OFF-layer Branches of ON Cone Bipolar Cells in Early Retinal Degeneration

This abstract was presented today, April 8th at the 2019 Association for Research in Vision and Opthalmology (ARVO) meetings in Vancouver, Canada by Jessica C. Garcia, Rebecca L. Pfeiffer, Crystal L. Sigulinsky, James R. Anderson, Daniel P. Emrich, Jeebika Dahal, Hope Morrison, Kevin D. Rapp, Jia-Hui Yang, Carl B. Watt, Mineo Kondo, Hiroko Terasaki, Robert E. Marc and Bryan W. Jones.

Full resolution version here.

Purpose: Cone bipolar cells are customarily classified into superclasses of ON (ON-BCs) and OFF (OFF-BCs). ON or OFF specialization is further segregated by stratification within the inner plexiform layer. Retinal degeneration induces negative plasticity termed remodeling, that includes aberrant neurite extension from multiple cell types (rewiring) and ON-BCs switching their glutamate receptors to match that of OFF-BCs (reprogramming). Previous analysis in healthy retina shows that ON-BCs can make small ribbon synapses in the descending axon or, less frequently, simple single branch projections in the OFF layer. What impact remodeling has on these OFF-layer branches is unknown. In this study, we compare OFF branches from ON-BCs in a connectome of early retinal degeneration (RPC1) to our healthy retinal connectome (RC1).

Methods: Retinal tissues selected for RC1 and RPC1 were collected post-mortem from a 13 month old Dutch-belted healthy female rabbit and a male 10 month old transgenic P347L rabbit model of autosomal dominant retinitis pigmentosa, respectively. RPC1 shows signs of remodeling including rod outer-segment degeneration and aberrant neurite extension. Tissues were fixed in mixed aldehydes and subsequently osmicated, dehydrated, resin embedded, and sectioned at 90 nm (RC1) or 70 nm (RPC1). Sections were placed on formvar grids, stained, and imaged at 2nm/px on a JEOL JEM-1400 TEM using SerialEM software. 1 section was reserved from every 30 for Computational Molecular Phenotyping, and probed for small molecules. Both volumes were evaluated using the Viking software suite.

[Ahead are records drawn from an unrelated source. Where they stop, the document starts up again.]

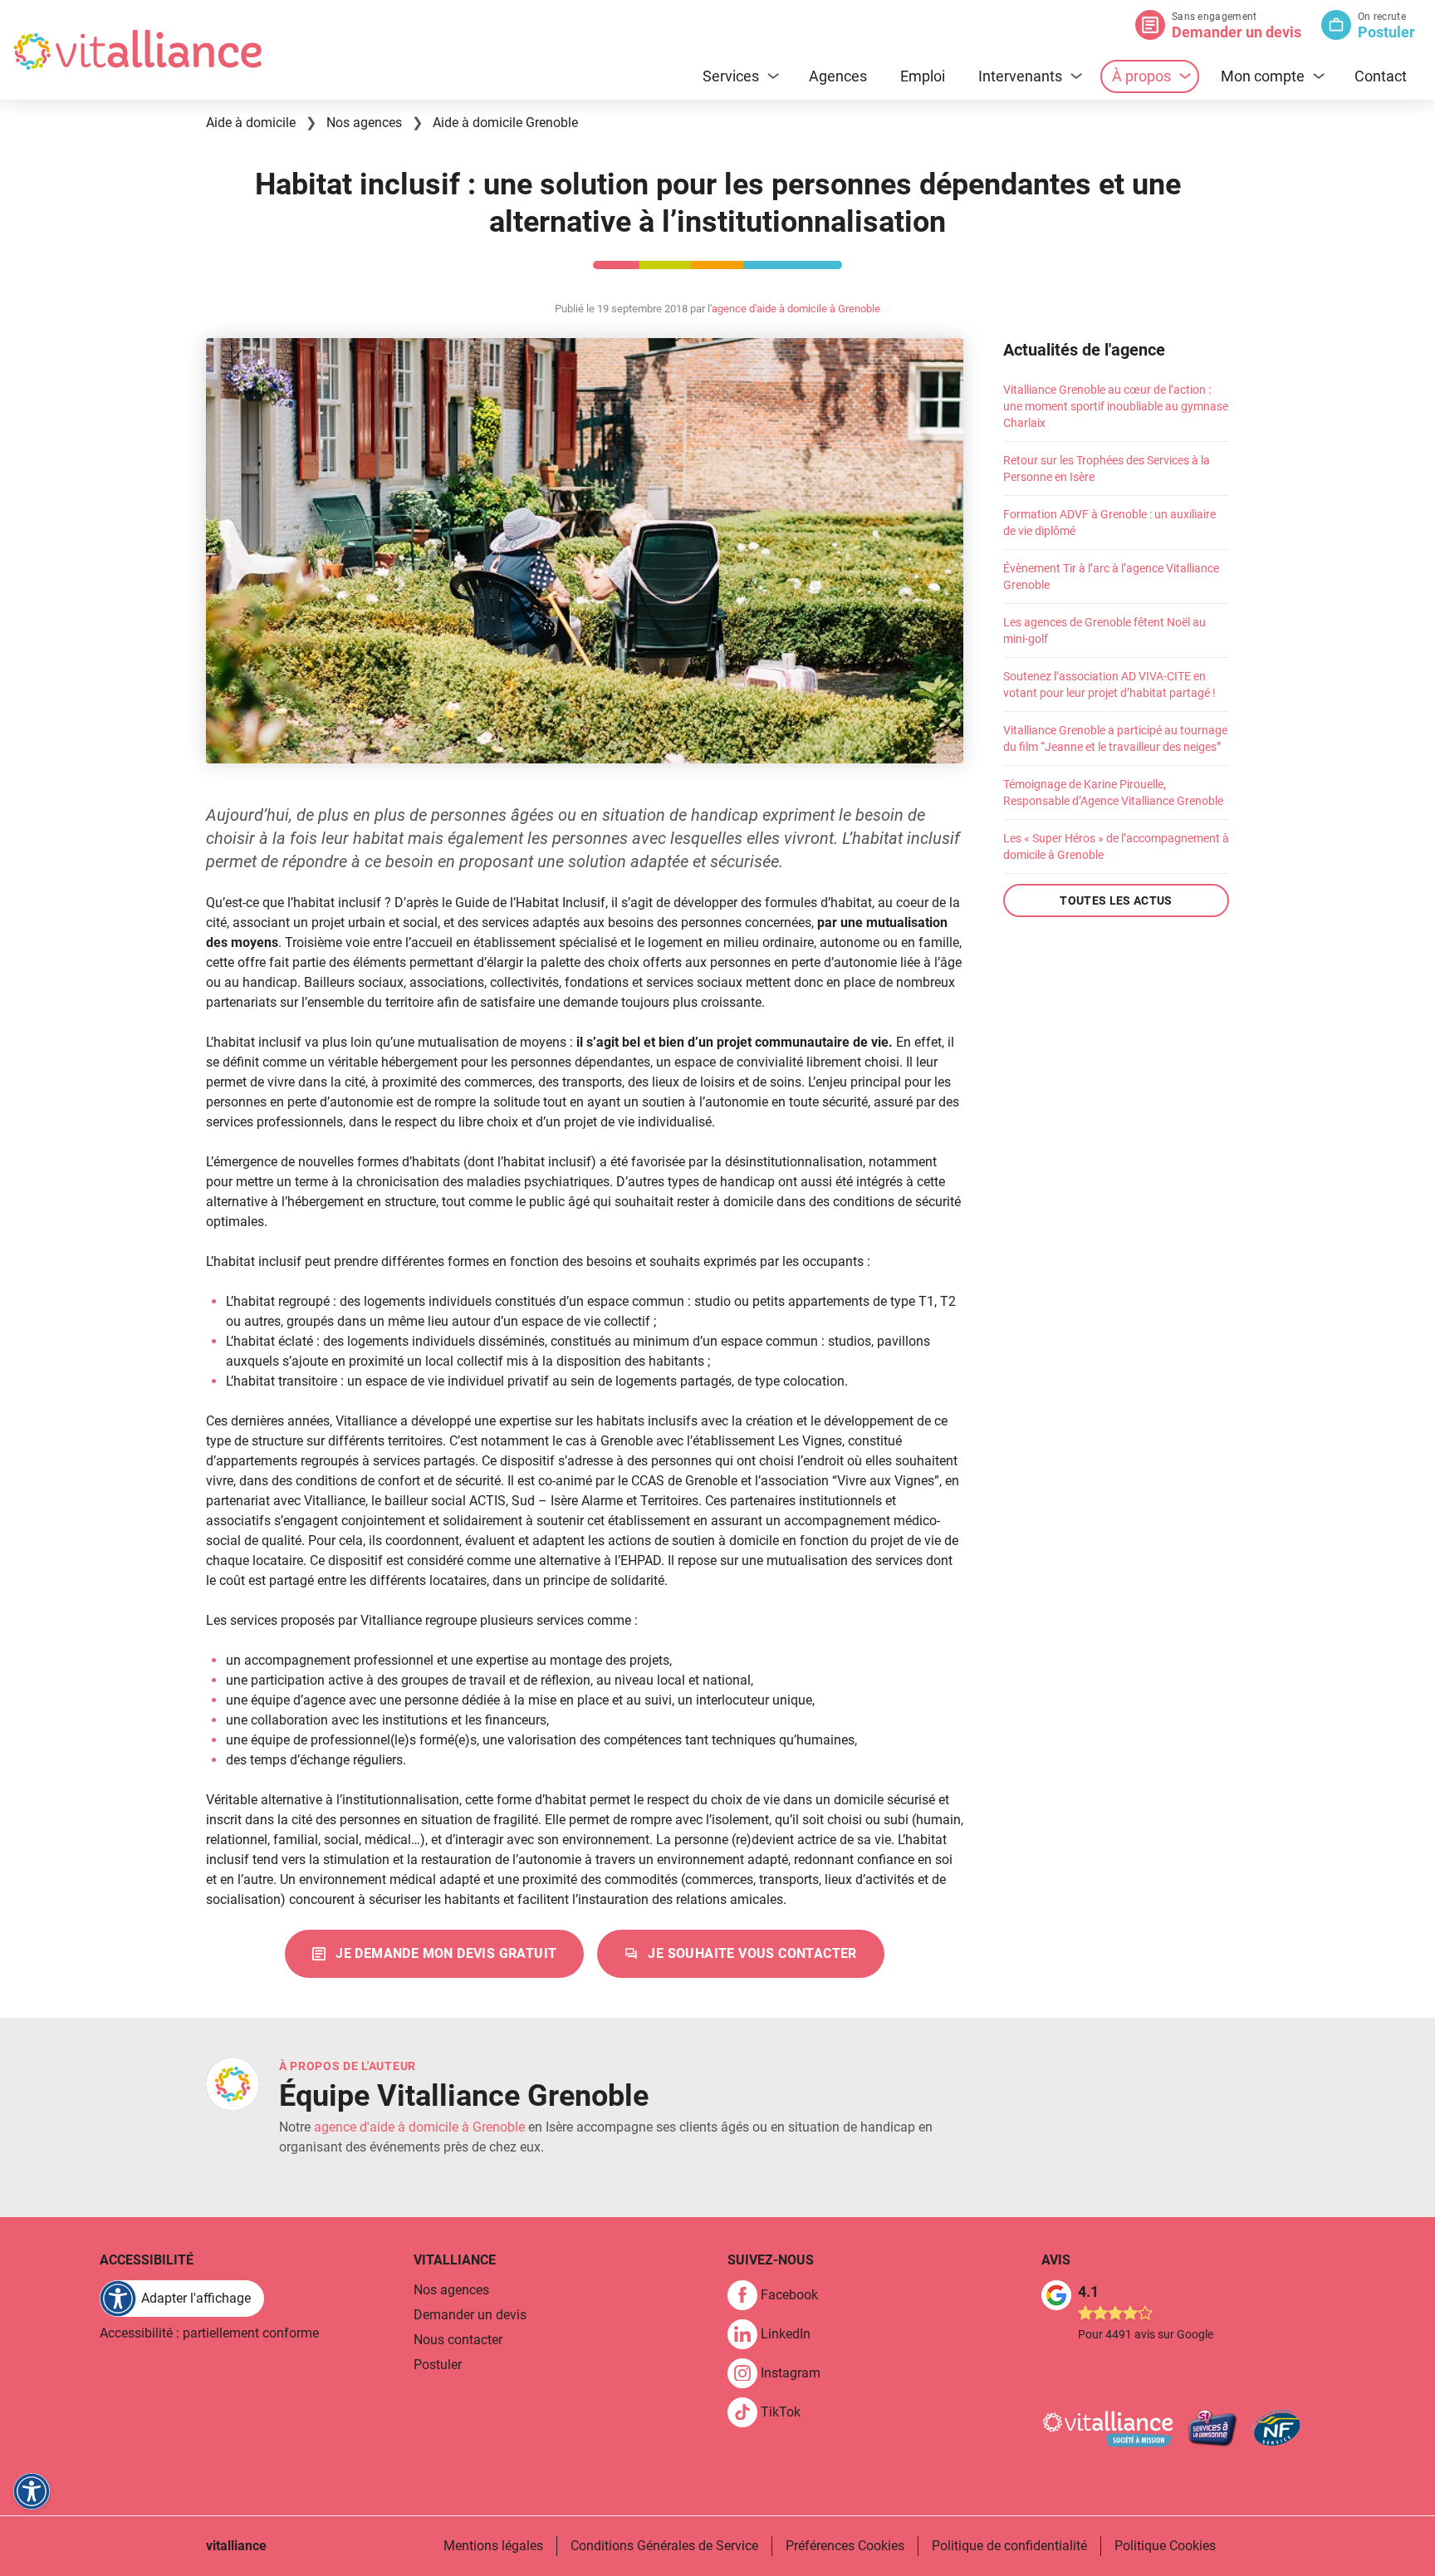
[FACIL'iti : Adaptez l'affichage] (31, 2491)
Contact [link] (1380, 76)
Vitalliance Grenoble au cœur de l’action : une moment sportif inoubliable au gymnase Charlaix (1115, 406)
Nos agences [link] (451, 2290)
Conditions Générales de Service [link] (664, 2546)
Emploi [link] (922, 76)
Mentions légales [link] (493, 2546)
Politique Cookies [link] (1165, 2546)
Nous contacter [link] (458, 2340)
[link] (434, 1954)
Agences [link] (838, 76)
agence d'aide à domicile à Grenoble (796, 308)
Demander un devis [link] (470, 2315)
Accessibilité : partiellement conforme (209, 2333)
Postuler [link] (438, 2364)
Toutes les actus (1116, 900)
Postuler (1386, 32)
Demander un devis (1236, 32)
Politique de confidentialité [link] (1009, 2546)
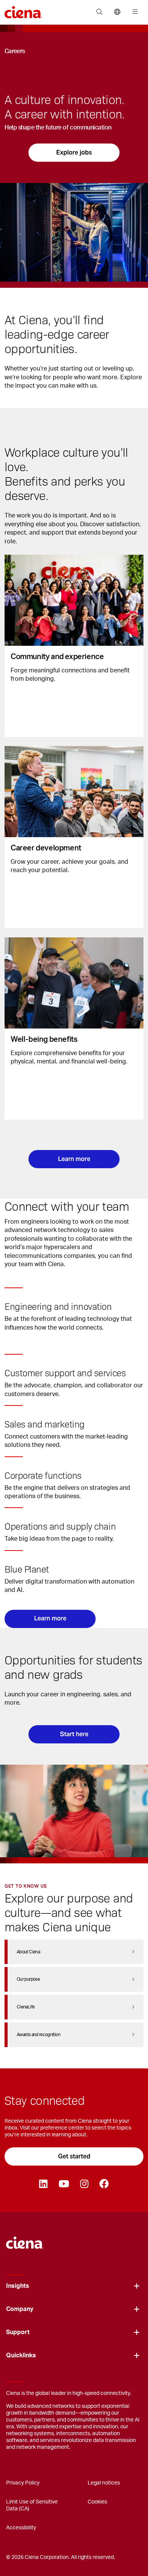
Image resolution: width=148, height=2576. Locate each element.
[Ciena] (25, 2239)
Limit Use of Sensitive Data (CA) (32, 2505)
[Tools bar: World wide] (117, 12)
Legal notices (104, 2483)
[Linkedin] (43, 2184)
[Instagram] (84, 2184)
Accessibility (21, 2527)
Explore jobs (74, 152)
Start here (74, 1734)
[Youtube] (63, 2184)
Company (19, 2309)
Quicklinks (21, 2355)
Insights (17, 2286)
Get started (74, 2156)
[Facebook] (104, 2184)
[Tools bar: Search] (99, 12)
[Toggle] (136, 2286)
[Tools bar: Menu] (133, 12)
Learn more (74, 1159)
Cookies (97, 2502)
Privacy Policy (22, 2483)
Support (18, 2332)
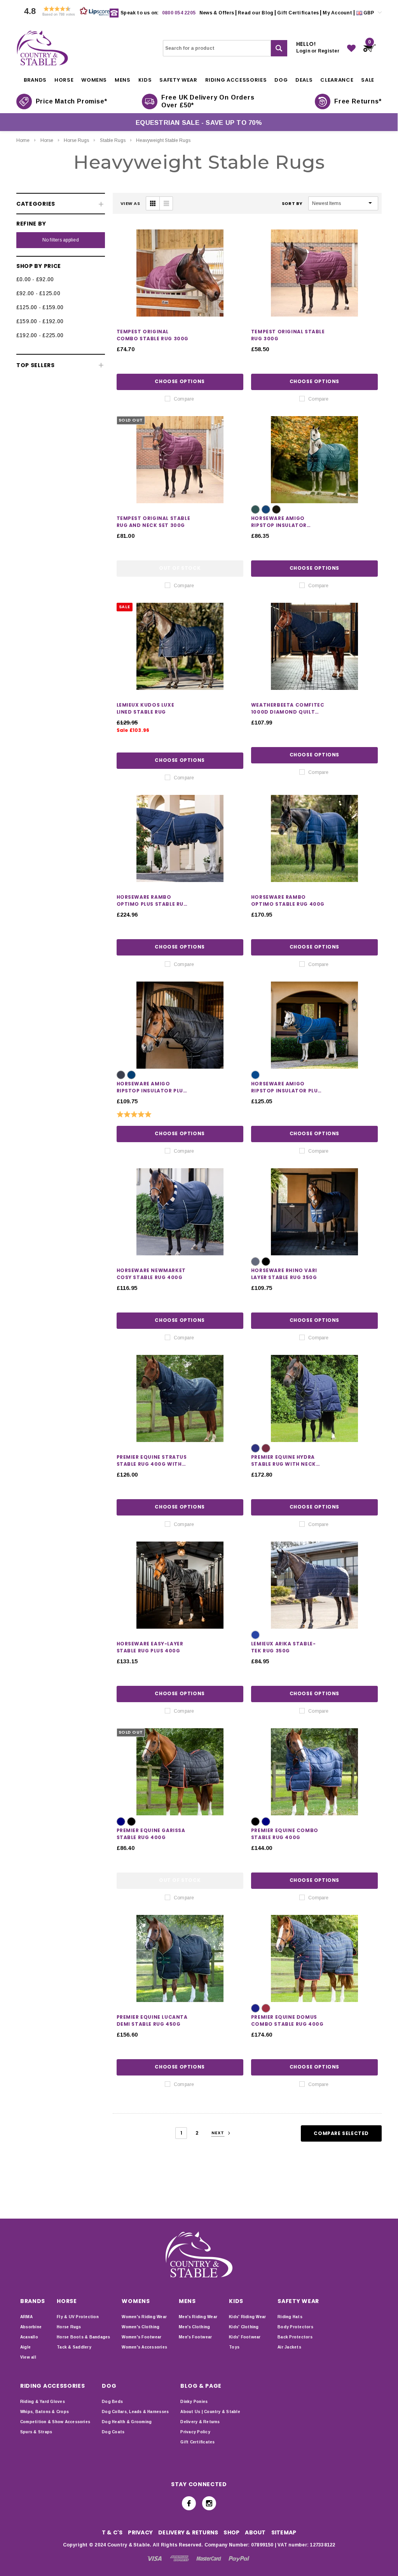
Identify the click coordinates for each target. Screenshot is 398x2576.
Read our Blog (255, 13)
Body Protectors (295, 2327)
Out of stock (180, 568)
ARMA (26, 2317)
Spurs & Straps (36, 2432)
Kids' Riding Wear (247, 2317)
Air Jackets (289, 2347)
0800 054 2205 (179, 13)
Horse (46, 140)
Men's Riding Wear (198, 2317)
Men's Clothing (194, 2327)
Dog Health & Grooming (127, 2422)
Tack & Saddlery (74, 2347)
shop (231, 2532)
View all (28, 2357)
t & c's (112, 2532)
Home (23, 140)
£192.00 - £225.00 (39, 335)
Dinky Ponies (194, 2401)
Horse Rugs (76, 140)
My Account (337, 13)
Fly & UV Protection (78, 2317)
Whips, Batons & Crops (44, 2412)
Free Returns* (357, 101)
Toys (234, 2347)
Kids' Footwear (244, 2337)
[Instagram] (209, 2503)
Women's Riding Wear (144, 2317)
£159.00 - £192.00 (39, 321)
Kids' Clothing (243, 2327)
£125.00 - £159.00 (39, 307)
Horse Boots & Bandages (83, 2337)
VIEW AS (130, 203)
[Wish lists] (351, 48)
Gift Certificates (298, 13)
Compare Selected (341, 2133)
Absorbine (31, 2327)
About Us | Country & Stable (210, 2412)
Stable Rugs (113, 140)
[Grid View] (152, 203)
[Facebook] (189, 2503)
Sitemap (284, 2532)
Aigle (25, 2347)
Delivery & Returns (200, 2422)
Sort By (292, 203)
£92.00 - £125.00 (38, 293)
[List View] (166, 203)
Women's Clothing (140, 2327)
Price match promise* (71, 101)
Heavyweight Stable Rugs (163, 140)
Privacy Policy (195, 2432)
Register (328, 51)
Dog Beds (112, 2401)
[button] (64, 13)
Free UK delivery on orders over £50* (208, 101)
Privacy (140, 2532)
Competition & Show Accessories (55, 2422)
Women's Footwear (141, 2337)
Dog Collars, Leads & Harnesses (135, 2412)
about (255, 2532)
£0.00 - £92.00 (35, 279)
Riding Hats (290, 2317)
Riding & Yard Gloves (42, 2401)
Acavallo (29, 2337)
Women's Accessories (144, 2347)
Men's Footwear (195, 2337)
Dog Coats (113, 2432)
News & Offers (216, 13)
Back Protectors (295, 2337)
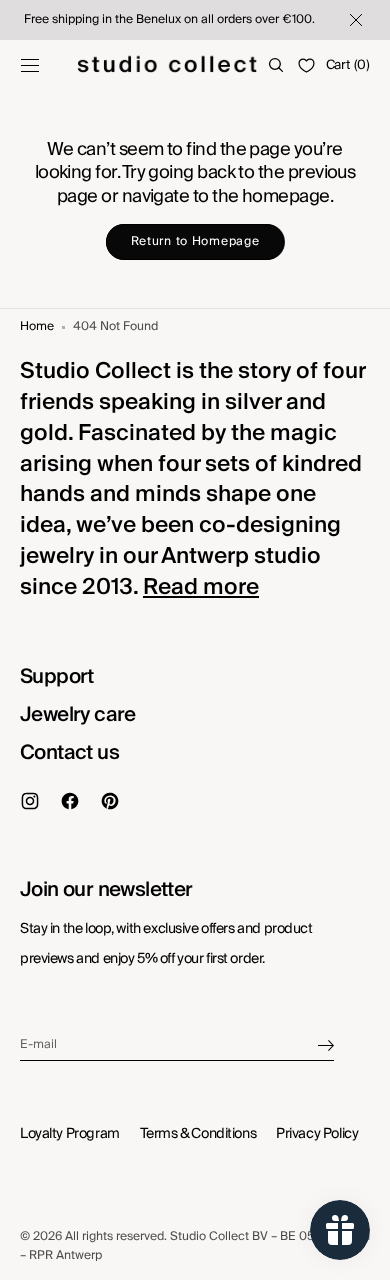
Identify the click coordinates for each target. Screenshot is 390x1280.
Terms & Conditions (198, 1134)
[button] (30, 65)
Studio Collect (209, 1236)
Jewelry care (78, 715)
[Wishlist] (306, 65)
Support (57, 677)
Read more (201, 587)
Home (37, 327)
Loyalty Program (70, 1134)
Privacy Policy (317, 1134)
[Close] (354, 20)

Results: Ribbons of ON-BCs formed in the OFF layer branches have been previously described to contact glycinergic amacrine cells (ACs), GABAergic ACs, ON ganglion cells, and intrinsically photosensitive ganglion cells. Initial analysis of OFF branches of ON-BCs in RPC1 demonstrate more complex branching than in RC1 and increased number of synapses on these branches. In contrast to the inconsistent OFF layer branch stratification observed in RC1, the OFF branches in RPC1 appear to stratify at a similar level. Evaluation of synaptic partners is ongoing.

Conclusions: Increased complexity and number of synapses found in the OFF branches of some ON-BCs ultimately may represent ON network corruption. Exploring synaptic partners will reveal potential network alterations in retinal degenerative disease.